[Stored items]

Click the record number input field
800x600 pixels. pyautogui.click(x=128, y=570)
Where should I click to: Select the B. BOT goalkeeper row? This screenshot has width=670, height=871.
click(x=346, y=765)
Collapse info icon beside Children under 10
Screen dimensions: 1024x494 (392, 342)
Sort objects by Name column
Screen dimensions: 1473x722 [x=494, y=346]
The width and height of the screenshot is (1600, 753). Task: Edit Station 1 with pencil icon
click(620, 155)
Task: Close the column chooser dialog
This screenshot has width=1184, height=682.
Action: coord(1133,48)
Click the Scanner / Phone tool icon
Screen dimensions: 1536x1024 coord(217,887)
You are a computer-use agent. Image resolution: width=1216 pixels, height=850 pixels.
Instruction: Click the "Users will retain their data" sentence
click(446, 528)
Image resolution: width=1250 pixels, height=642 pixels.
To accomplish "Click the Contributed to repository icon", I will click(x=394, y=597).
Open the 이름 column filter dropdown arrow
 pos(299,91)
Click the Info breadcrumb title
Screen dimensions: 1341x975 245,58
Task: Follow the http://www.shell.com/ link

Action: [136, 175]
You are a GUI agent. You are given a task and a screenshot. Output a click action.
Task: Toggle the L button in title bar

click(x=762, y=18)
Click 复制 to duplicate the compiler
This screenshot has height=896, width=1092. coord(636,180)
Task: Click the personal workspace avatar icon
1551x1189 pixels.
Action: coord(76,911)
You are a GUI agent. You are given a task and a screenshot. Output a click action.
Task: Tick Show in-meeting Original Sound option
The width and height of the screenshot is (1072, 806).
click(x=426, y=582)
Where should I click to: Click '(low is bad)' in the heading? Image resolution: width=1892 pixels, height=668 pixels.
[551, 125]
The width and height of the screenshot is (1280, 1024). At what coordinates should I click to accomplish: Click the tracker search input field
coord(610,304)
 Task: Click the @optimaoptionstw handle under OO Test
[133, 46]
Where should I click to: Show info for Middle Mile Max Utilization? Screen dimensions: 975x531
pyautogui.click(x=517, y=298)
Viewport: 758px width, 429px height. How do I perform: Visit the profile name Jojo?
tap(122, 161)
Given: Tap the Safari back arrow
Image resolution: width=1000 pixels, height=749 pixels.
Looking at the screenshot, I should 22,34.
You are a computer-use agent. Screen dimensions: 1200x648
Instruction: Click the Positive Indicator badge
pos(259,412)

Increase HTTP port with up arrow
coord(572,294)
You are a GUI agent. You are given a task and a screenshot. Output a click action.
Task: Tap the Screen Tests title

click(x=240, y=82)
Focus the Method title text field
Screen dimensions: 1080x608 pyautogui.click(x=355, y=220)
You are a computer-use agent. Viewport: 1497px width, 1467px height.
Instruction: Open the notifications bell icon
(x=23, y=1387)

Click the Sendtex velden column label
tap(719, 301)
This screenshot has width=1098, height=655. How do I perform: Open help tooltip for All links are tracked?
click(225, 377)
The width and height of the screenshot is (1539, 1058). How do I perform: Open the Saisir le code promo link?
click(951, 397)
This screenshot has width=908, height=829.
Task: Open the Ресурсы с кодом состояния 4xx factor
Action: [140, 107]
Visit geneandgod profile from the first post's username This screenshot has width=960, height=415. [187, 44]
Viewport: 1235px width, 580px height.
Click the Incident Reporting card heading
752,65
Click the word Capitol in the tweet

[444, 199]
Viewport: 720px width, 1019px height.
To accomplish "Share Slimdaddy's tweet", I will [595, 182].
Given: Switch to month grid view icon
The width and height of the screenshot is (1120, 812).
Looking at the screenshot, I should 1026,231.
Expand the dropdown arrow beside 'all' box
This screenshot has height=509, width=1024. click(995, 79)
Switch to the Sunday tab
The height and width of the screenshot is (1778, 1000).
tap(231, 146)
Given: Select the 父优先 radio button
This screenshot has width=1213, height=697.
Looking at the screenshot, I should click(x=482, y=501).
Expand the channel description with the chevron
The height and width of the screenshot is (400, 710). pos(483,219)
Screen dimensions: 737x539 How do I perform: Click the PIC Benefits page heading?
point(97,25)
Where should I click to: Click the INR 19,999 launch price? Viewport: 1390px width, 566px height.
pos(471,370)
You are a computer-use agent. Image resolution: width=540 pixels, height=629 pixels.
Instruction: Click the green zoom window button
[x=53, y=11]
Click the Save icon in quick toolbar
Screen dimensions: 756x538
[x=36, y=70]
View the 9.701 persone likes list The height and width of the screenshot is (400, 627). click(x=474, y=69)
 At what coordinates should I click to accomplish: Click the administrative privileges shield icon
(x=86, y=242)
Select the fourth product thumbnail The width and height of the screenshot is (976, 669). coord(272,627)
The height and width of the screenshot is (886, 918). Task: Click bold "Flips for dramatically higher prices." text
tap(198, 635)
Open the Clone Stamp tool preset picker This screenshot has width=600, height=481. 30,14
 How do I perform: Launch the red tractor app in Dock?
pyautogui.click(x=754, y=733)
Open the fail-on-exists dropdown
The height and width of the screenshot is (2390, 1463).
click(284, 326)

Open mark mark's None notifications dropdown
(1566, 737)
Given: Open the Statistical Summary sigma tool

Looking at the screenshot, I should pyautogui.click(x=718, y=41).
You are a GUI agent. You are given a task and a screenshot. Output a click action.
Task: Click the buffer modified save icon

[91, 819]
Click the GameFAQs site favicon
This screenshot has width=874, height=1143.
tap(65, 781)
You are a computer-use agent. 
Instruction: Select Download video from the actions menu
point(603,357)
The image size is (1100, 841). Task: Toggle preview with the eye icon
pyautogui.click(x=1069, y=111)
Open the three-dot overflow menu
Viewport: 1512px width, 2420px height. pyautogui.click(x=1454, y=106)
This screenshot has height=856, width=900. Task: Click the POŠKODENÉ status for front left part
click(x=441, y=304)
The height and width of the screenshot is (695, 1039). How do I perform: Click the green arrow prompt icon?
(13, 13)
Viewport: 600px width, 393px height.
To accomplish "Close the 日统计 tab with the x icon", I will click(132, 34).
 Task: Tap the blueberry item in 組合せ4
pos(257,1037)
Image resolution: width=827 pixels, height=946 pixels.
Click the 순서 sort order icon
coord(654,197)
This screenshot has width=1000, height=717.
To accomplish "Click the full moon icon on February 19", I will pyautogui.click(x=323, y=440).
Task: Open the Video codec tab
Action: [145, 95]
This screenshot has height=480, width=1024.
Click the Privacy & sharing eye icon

> WHAT THE TASK REQUIRES: Whatever appears in the records must be returned exactly.

> FINAL ANSWER:
Click the record number input field
800x600 pixels. pyautogui.click(x=128, y=570)
Where should I click to: Select the B. BOT goalkeeper row? This screenshot has width=670, height=871.
click(x=346, y=765)
Collapse info icon beside Children under 10
Screen dimensions: 1024x494 (392, 342)
Sort objects by Name column
Screen dimensions: 1473x722 [x=494, y=346]
The width and height of the screenshot is (1600, 753). Task: Edit Station 1 with pencil icon
click(620, 155)
Task: Close the column chooser dialog
This screenshot has width=1184, height=682.
Action: coord(1133,48)
Click the Scanner / Phone tool icon
Screen dimensions: 1536x1024 coord(217,887)
You are a computer-use agent. Image resolution: width=1216 pixels, height=850 pixels.
Instruction: Click the "Users will retain their data" sentence
click(446, 528)
Image resolution: width=1250 pixels, height=642 pixels.
To accomplish "Click the Contributed to repository icon", I will click(x=394, y=597).
Open the 이름 column filter dropdown arrow
 pos(299,91)
Click the Info breadcrumb title
Screen dimensions: 1341x975 245,58
Task: Follow the http://www.shell.com/ link

Action: [136, 175]
You are a GUI agent. You are given a task and a screenshot. Output a click action.
Task: Toggle the L button in title bar

click(x=762, y=18)
Click 复制 to duplicate the compiler
This screenshot has height=896, width=1092. coord(636,180)
Task: Click the personal workspace avatar icon
1551x1189 pixels.
Action: coord(76,911)
You are a GUI agent. You are given a task and a screenshot. Output a click action.
Task: Tick Show in-meeting Original Sound option
The width and height of the screenshot is (1072, 806).
click(x=426, y=582)
Where should I click to: Click '(low is bad)' in the heading? Image resolution: width=1892 pixels, height=668 pixels.
[551, 125]
The width and height of the screenshot is (1280, 1024). At what coordinates should I click to accomplish: Click the tracker search input field
coord(610,304)
 Task: Click the @optimaoptionstw handle under OO Test
[133, 46]
Where should I click to: Show info for Middle Mile Max Utilization? Screen dimensions: 975x531
pyautogui.click(x=517, y=298)
Viewport: 758px width, 429px height. How do I perform: Visit the profile name Jojo?
tap(122, 161)
Given: Tap the Safari back arrow
Image resolution: width=1000 pixels, height=749 pixels.
Looking at the screenshot, I should 22,34.
You are a computer-use agent. Screen dimensions: 1200x648
Instruction: Click the Positive Indicator badge
pos(259,412)

Increase HTTP port with up arrow
coord(572,294)
You are a GUI agent. You are given a task and a screenshot. Output a click action.
Task: Tap the Screen Tests title

click(x=240, y=82)
Focus the Method title text field
Screen dimensions: 1080x608 pyautogui.click(x=355, y=220)
You are a computer-use agent. Viewport: 1497px width, 1467px height.
Instruction: Open the notifications bell icon
(x=23, y=1387)

Click the Sendtex velden column label
tap(719, 301)
This screenshot has width=1098, height=655. How do I perform: Open help tooltip for All links are tracked?
click(225, 377)
The width and height of the screenshot is (1539, 1058). How do I perform: Open the Saisir le code promo link?
click(951, 397)
This screenshot has width=908, height=829.
Task: Open the Ресурсы с кодом состояния 4xx factor
Action: [140, 107]
Visit geneandgod profile from the first post's username This screenshot has width=960, height=415. [187, 44]
Viewport: 1235px width, 580px height.
Click the Incident Reporting card heading
752,65
Click the word Capitol in the tweet

[444, 199]
Viewport: 720px width, 1019px height.
To accomplish "Share Slimdaddy's tweet", I will [595, 182].
Given: Switch to month grid view icon
The width and height of the screenshot is (1120, 812).
Looking at the screenshot, I should 1026,231.
Expand the dropdown arrow beside 'all' box
This screenshot has height=509, width=1024. click(995, 79)
Switch to the Sunday tab
The height and width of the screenshot is (1778, 1000).
tap(231, 146)
Given: Select the 父优先 radio button
This screenshot has width=1213, height=697.
Looking at the screenshot, I should click(x=482, y=501).
Expand the channel description with the chevron
The height and width of the screenshot is (400, 710). pos(483,219)
Screen dimensions: 737x539 How do I perform: Click the PIC Benefits page heading?
point(97,25)
Where should I click to: Click the INR 19,999 launch price? Viewport: 1390px width, 566px height.
pos(471,370)
You are a computer-use agent. Image resolution: width=540 pixels, height=629 pixels.
Instruction: Click the green zoom window button
[x=53, y=11]
Click the Save icon in quick toolbar
Screen dimensions: 756x538
[x=36, y=70]
View the 9.701 persone likes list The height and width of the screenshot is (400, 627). click(x=474, y=69)
 At what coordinates should I click to accomplish: Click the administrative privileges shield icon
(x=86, y=242)
Select the fourth product thumbnail The width and height of the screenshot is (976, 669). coord(272,627)
The height and width of the screenshot is (886, 918). Task: Click bold "Flips for dramatically higher prices." text
tap(198, 635)
Open the Clone Stamp tool preset picker This screenshot has width=600, height=481. 30,14
 How do I perform: Launch the red tractor app in Dock?
pyautogui.click(x=754, y=733)
Open the fail-on-exists dropdown
The height and width of the screenshot is (2390, 1463).
click(284, 326)

Open mark mark's None notifications dropdown
(1566, 737)
Given: Open the Statistical Summary sigma tool

Looking at the screenshot, I should pyautogui.click(x=718, y=41).
You are a GUI agent. You are given a task and a screenshot. Output a click action.
Task: Click the buffer modified save icon

[91, 819]
Click the GameFAQs site favicon
This screenshot has width=874, height=1143.
tap(65, 781)
You are a computer-use agent. 
Instruction: Select Download video from the actions menu
point(603,357)
The image size is (1100, 841). Task: Toggle preview with the eye icon
pyautogui.click(x=1069, y=111)
Open the three-dot overflow menu
Viewport: 1512px width, 2420px height. pyautogui.click(x=1454, y=106)
This screenshot has height=856, width=900. Task: Click the POŠKODENÉ status for front left part
click(x=441, y=304)
The height and width of the screenshot is (695, 1039). How do I perform: Click the green arrow prompt icon?
(13, 13)
Viewport: 600px width, 393px height.
To accomplish "Close the 日统计 tab with the x icon", I will click(132, 34).
 Task: Tap the blueberry item in 組合せ4
pos(257,1037)
Image resolution: width=827 pixels, height=946 pixels.
Click the 순서 sort order icon
coord(654,197)
This screenshot has width=1000, height=717.
To accomplish "Click the full moon icon on February 19", I will pyautogui.click(x=323, y=440).
Task: Open the Video codec tab
Action: [145, 95]
This screenshot has height=480, width=1024.
Click the Privacy & sharing eye icon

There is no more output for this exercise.